Przemierzyłam Polskę wzdłuż i wszerz chłonąc jej niezaprzeczalne piękno z okien pociągów, które wiozły mnie do bliższych i dalszych zakątków mojego kraju. Bohaterki mojej książki znajdywałam przeważnie w Domach Opieki i Domach Pomocy Społecznej, ale były i takie, do których kontakt uzyskiwałam prywatnie. Trzydzieści dziewięć cudownych kobiet zaufało mi i zgodziło się wprowadzić mnie do świata swojej młodości. Pięć moich rozmówczyń było już dorosłymi kobietami podczas okupacji, większość nastolatkami, a dziesięć z nich zaledwie małymi dziewczynkami. Ktoś może powiedzieć – co taka kobieta, która była dzieckiem podczas wojny mogła przeżyć? Przecież dziecko to dziecko, zawsze jest pod ochroną rodziców i pewnie nic takiego szczególnego nie przeżyło i nie widziało. Nic bardziej mylnego. Dziecko podczas II wojny światowej nie miało żadnej taryfy ulgowej, a rodzic, a najczęściej tylko matka, nawet jeśli tego bardzo chciała, nie mogła go ochronić przed okrutnym systemem wojennym i nie zawsze miała wpływ na jego losy. Podczas tej najokrutniejszej z wojen w historii ludzkiej cywilizacji ponad dwa miliony polskich dzieci straciło życie. Były zabijane na równi z dorosłymi, rozstrzeliwane, wysyłane do obozów, zsyłane z rodzinami na Sybir oraz mordowane podczas bestialskich rzezi. Dziecko również w żaden sposób nie mogło być uchronione przed dramatycznymi obrazami i zdarzeniami, których było mimowolnie naocznym świadkiem: bombardowań, mordów, nieludzkiego traktowania, rozstrzeliwania czy łapanek. Takie obrazy są trudne dla psychiki dorosłego człowieka, a co dopiero dla małego dziecka czy nastolatka. Jeśli dodać do tego głód, tułaczkę i strach o życie nie trudno wyobrazić sobie z jak mocno poranioną psychiką takie dziecko wchodziło w świat dorosłości. Dzieciom podczas II wojny światowej odebrano wszystko, co jest udziałem młodości: radość życia i poczucie bezpieczeństwa.

Kolejna kwestia – przymusowa praca. Podczas okupacji każde dziecko, które ukończyło dwunasty rok życia, a zamieszkiwało tereny III Rzeszy, dostawało nakaz stawienia się do Arbeitsamt’u (niemiecki Urząd Pracy) i musiało podjąć pracę. W tym miejscu chciałabym przybliżyć stan administracyjny Polski w czasie trwania II wojny światowej i genezę jej podziału pomiędzy państwa okupacyjne, abyśmy mieli jasny pogląd które dokładnie tereny obejmowała III Rzesza.

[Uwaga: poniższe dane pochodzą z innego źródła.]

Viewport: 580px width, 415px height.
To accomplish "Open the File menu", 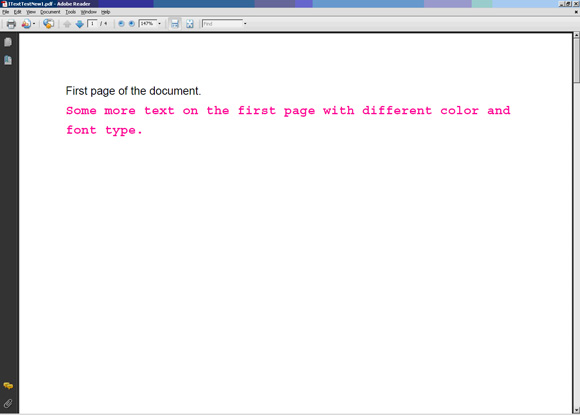I will [6, 12].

Przed wybuchem wojny obszar naszego kraju wyglądał następująco:

Już 8 października 1939 roku dekretem Kanclerza Rzeszy Adolfa Hitlera ziemie zachodnie naszego państwa zostały włączone do III Rzeszy. 12 października 1939 roku utworzono Generalne Gubernatorstwo. Tereny na wschód od Bugu, czyli tak zwane Kresy Wschodnie zostały zajęte przez ZSRR, co było wynikiem umownego traktatu o granicach i przyjaźni pomiędzy naszymi dwoma okupantami dotyczącego podziału Polski.

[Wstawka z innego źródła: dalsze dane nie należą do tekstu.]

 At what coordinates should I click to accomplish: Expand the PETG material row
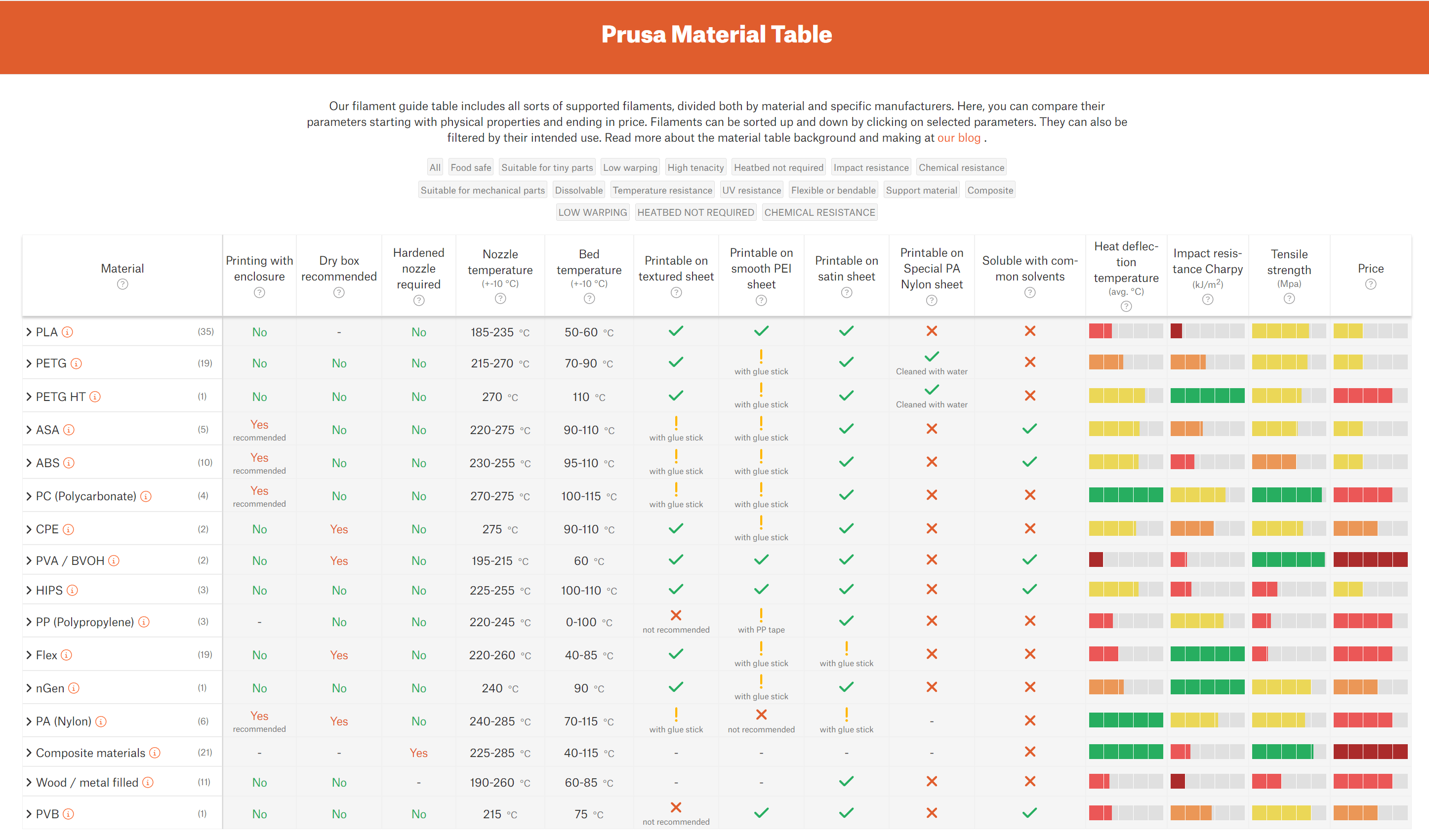pos(29,363)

Generalne Gubernatorstwo było odrębną od III Rzeszy jednostką administracyjną, a władze niemieckie traktowały go niczym kolonię. Jego namiestnikiem został dr Frank Hans z tytułem Generalnego Gubernatora. Na stolicę wybrano Kraków, natomiast siedzibą był Wawel. Na terenie Guberni obowiązywał polski porządek prawny określony przed wrześniem 1939 roku, z wyjątkiem określonych spraw odmiennie uregulowanych przez władze niemieckie. Językiem urzędowym był oczywiście niemiecki. Na jego obszar wysiedlano Polaków z terytoriów włączonych do III Rzeszy. Realizowano tu z całkowitym okrucieństwem plan o całkowitym unicestwieniu Żydów jako narodu. Na zajętym terenie panował surowy reżim policyjny, a miejscowa ludność była umieszczana w różnych obozach lub wywożona do prac przymusowych do Niemiec. Po wojnie Najwyższy Trybunał Narodowy uznał rząd Generalnego Gubernatorstwa za organizację przestępczą.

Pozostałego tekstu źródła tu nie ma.